The 47-year-old Princeton University grad thinks the Net is largely a waste of time. Assistants print out e-mails for him and researchers give him paper copies of Wall Street analysts reports from the Web.

Gee, you don’t have to browse the internet at all, just as long as you have assistants and researchers to print out every page you need to read. What a simple solution to all this complicated clicking and googling business!

The article does go on to talk about other people who reasonably don’t use the internet either, but some of the reasons are pretty lame. Hatred of email seems to come up a lot. Protip: don’t start your email program — there’s more to the internet than email. Someone else is paranoid that Big Brother is going to steal her privacy. I think someone’s been watching too much local news.

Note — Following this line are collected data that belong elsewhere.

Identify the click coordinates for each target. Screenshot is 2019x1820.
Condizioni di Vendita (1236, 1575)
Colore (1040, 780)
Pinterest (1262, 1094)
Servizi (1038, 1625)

Overcomplication is also a big complaint, which is totally understandable. But then one person says:

“We’ve had so much time to come up with a computer and Internet that are easier to use and work better, but we haven’t done it.”

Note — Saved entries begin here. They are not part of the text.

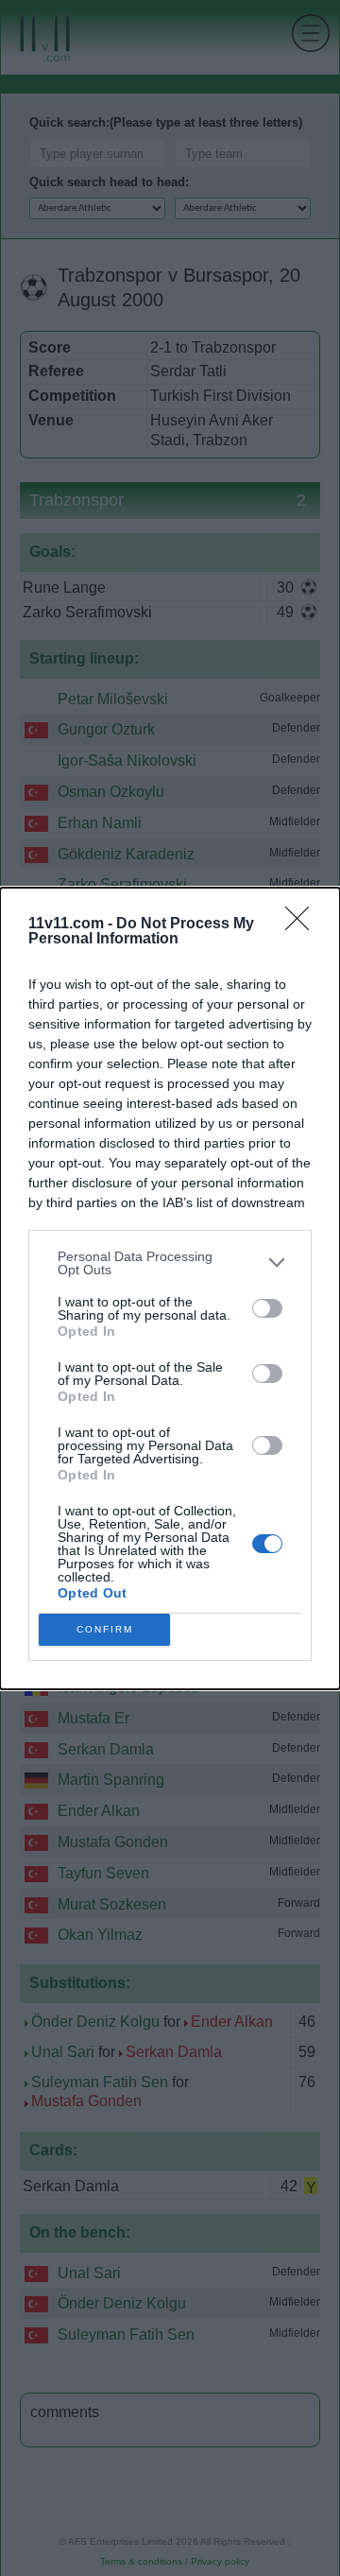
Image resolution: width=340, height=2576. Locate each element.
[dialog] (170, 1288)
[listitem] (170, 1263)
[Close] (303, 924)
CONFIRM (104, 1629)
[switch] (267, 1308)
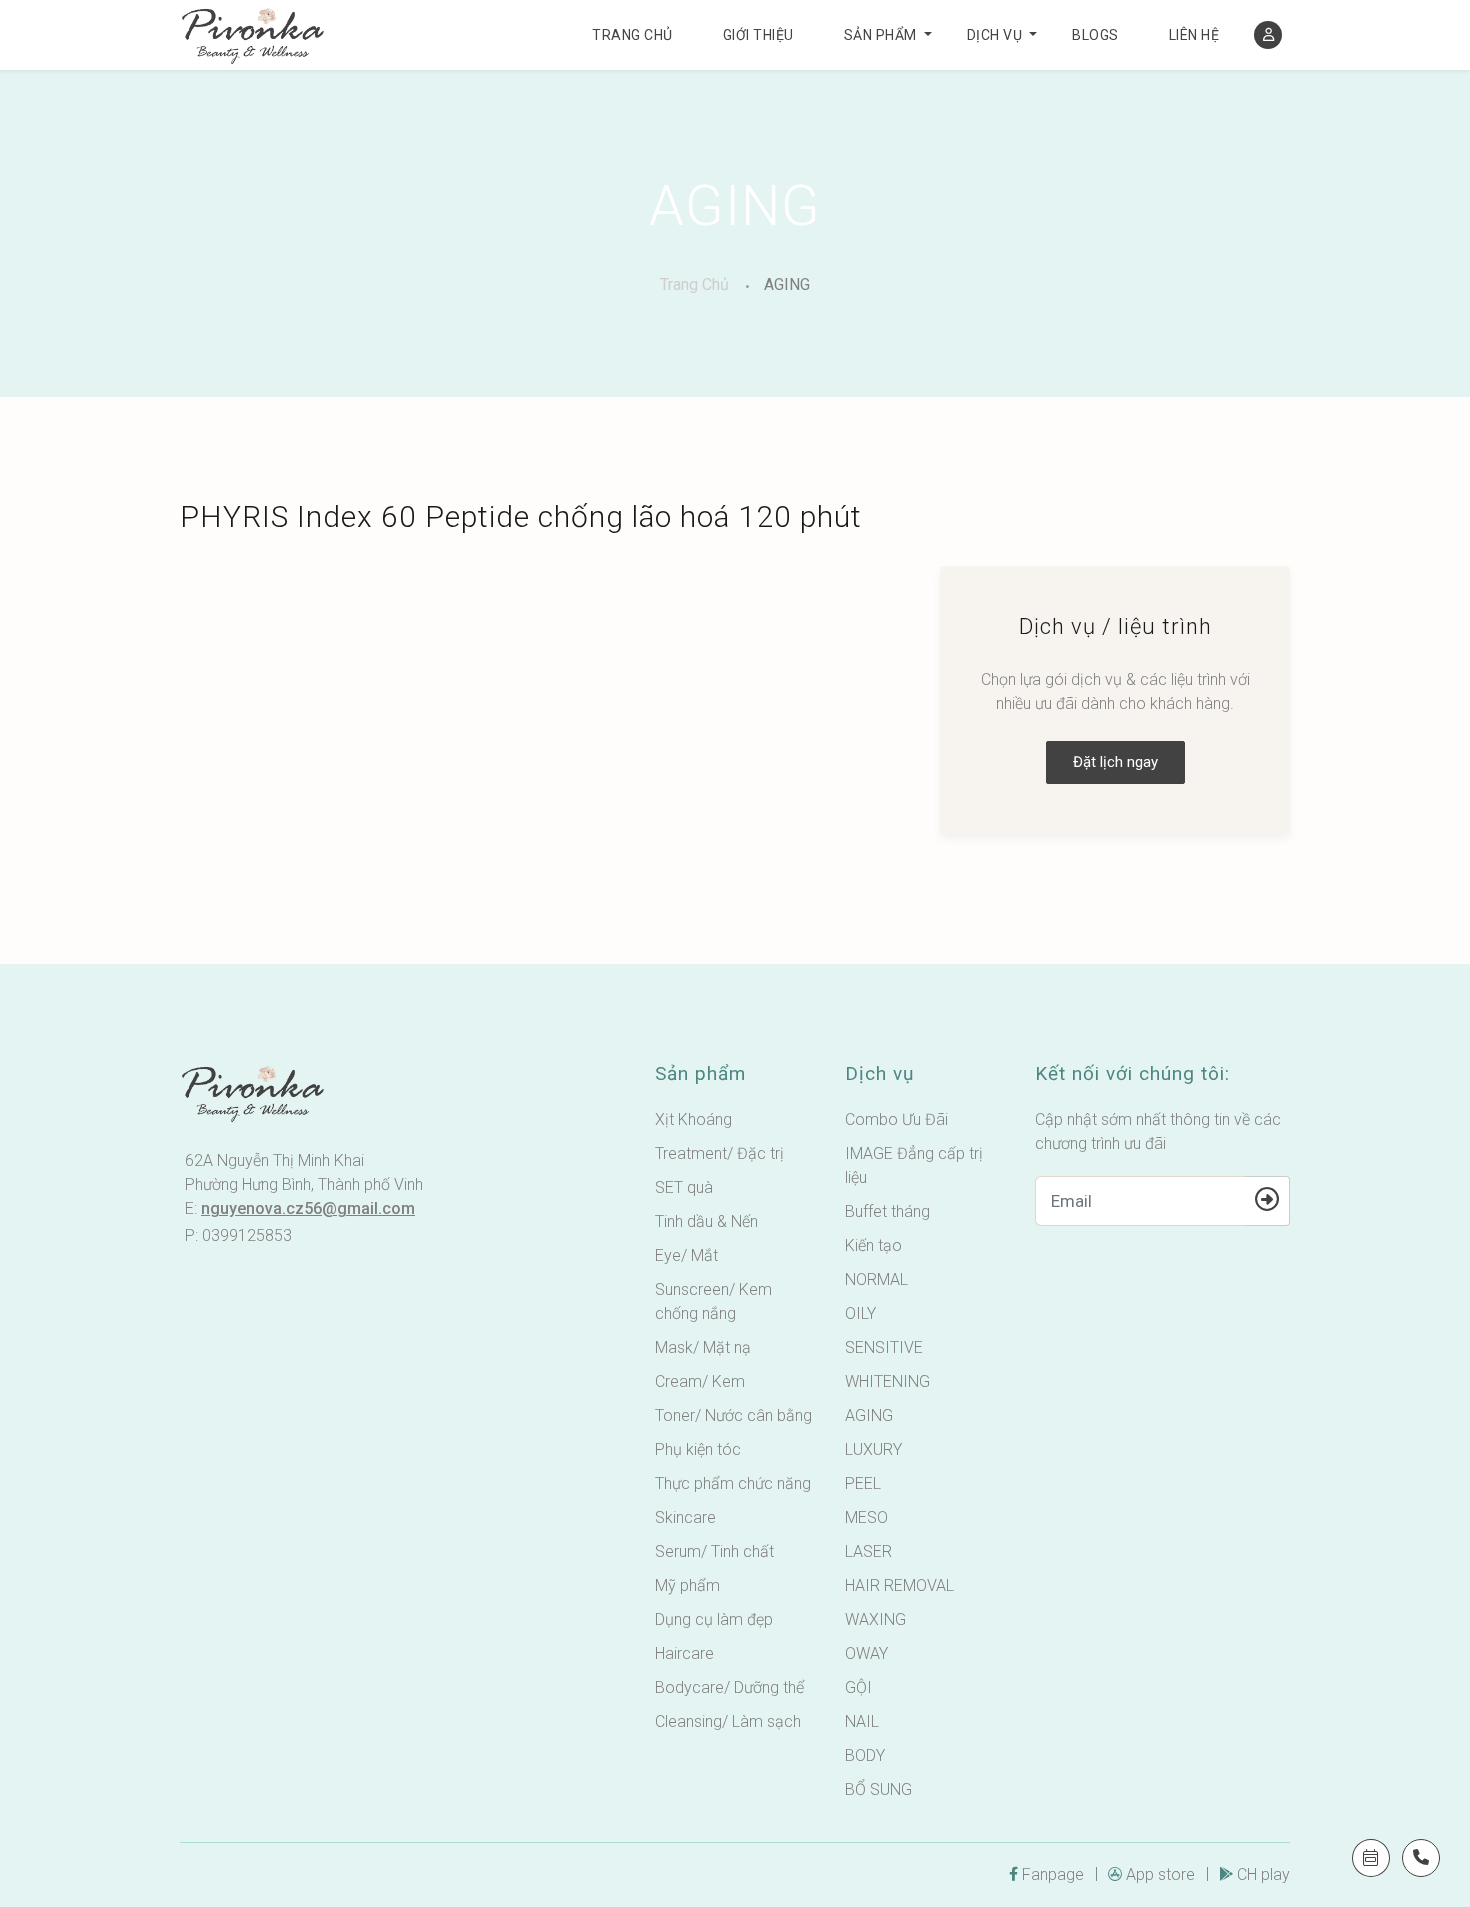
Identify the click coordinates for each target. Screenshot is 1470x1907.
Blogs (1095, 35)
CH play (1263, 1874)
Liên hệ (1194, 35)
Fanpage (1053, 1874)
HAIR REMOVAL (899, 1585)
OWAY (866, 1653)
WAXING (875, 1619)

Um, no we haven’t. The World Wide Web as most people know it only got popular 11 years ago. Graphical user interfaces are really only 20 years old, but computers weren’t even capable of rich color and smooth motion until the last couple years. Compare that with the television — close to 60 years old, or the car — over 100 — the two common comparisons for “easy-to-use” consumer items. Computers will eventually be easy to use, but we’re still in the “adjusting the vertical hold” and “cranking the front of the car” stage of development. I think people mistakenly correlate rapidity of technological development with usability development. One goes as fast as engineers can think up new ways to make things fast, but the other requires longterm study and user testing.

I think internet penetration will continue to slowly rise as old people die, as rural areas get network coverage, and as usability progresses. I don’t know if it’ll ever be near-100% like television, but it could approach that. Television is a one-way medium, and nothing is simpler than sitting on your ass. It’s hard to compete with that.